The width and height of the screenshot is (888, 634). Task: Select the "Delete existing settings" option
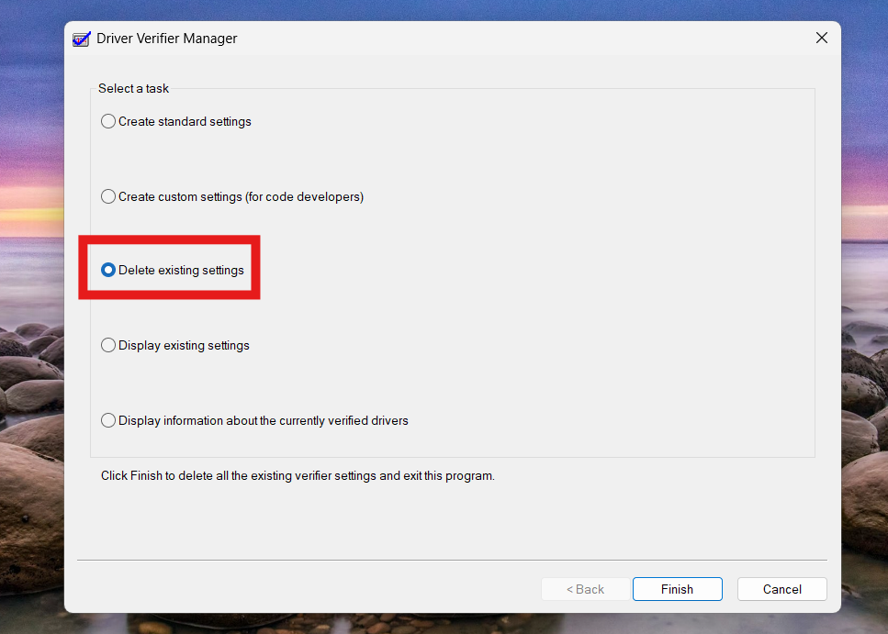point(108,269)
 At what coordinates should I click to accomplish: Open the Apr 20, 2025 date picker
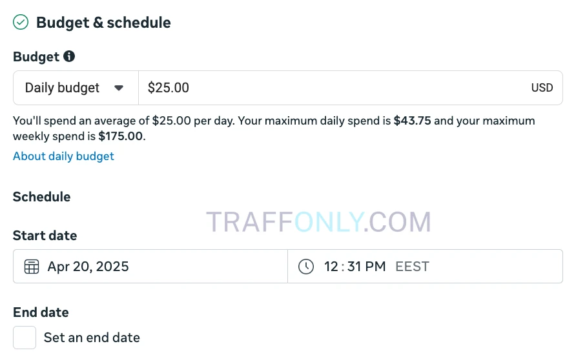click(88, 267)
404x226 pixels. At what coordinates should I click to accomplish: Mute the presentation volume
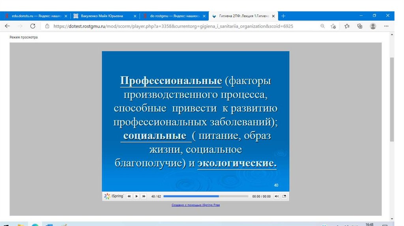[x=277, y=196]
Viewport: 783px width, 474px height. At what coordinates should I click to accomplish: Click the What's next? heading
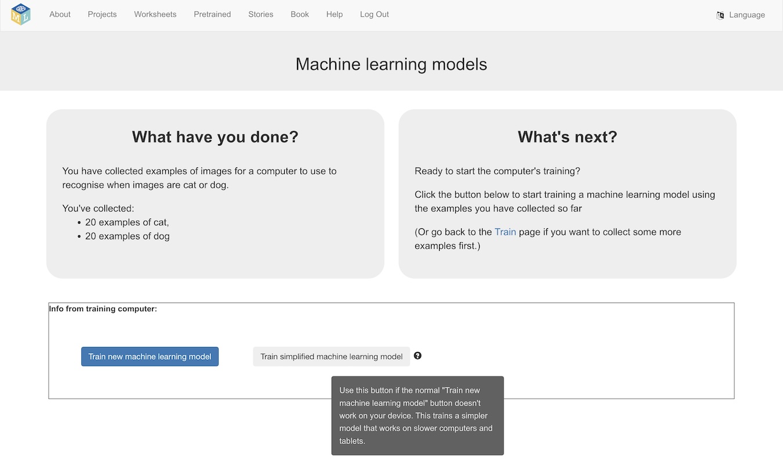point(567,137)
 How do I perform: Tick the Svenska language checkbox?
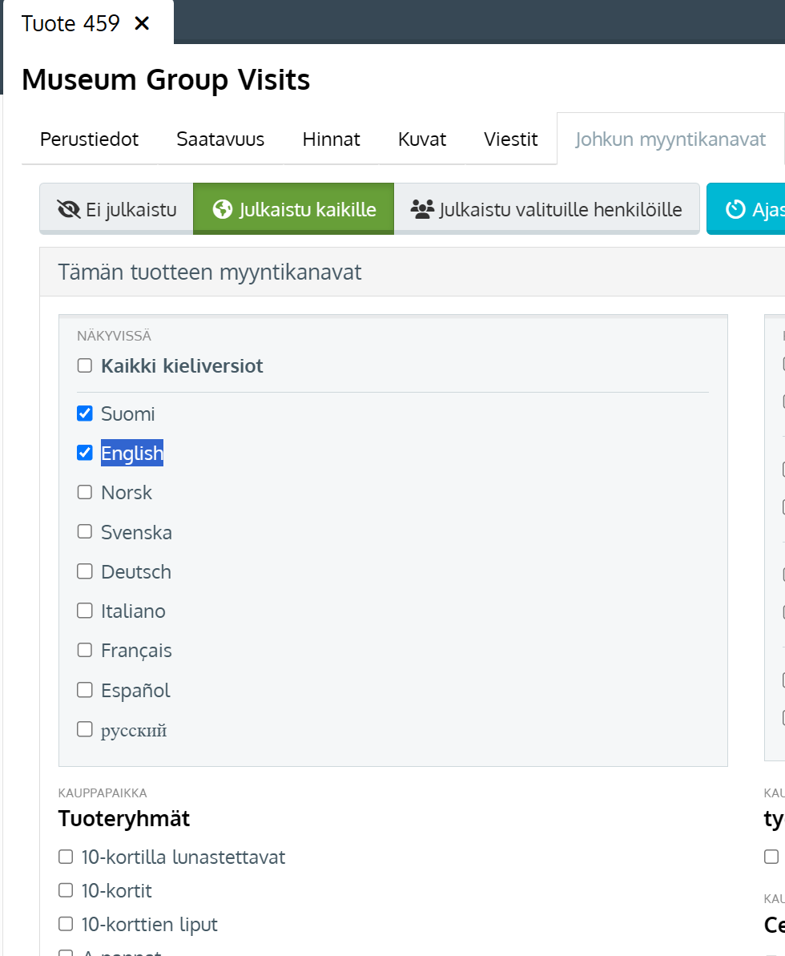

= = = = =

### THE PROBLEM
Line for line, retype the material exactly, omitting any pictures.

### RESPONSE FOR THIS EXERCISE
The width and height of the screenshot is (888, 634). Task: Select the "Delete existing settings" option
point(108,269)
 At what coordinates should I click to accomplish: Open the Apr 20, 2025 date picker
click(88, 267)
404x226 pixels. At what coordinates should I click to accomplish: Mute the presentation volume
[x=277, y=196]
Viewport: 783px width, 474px height. At what coordinates should I click to accomplish: Click the What's next? heading
point(567,137)
 How do I perform: Tick the Svenska language checkbox?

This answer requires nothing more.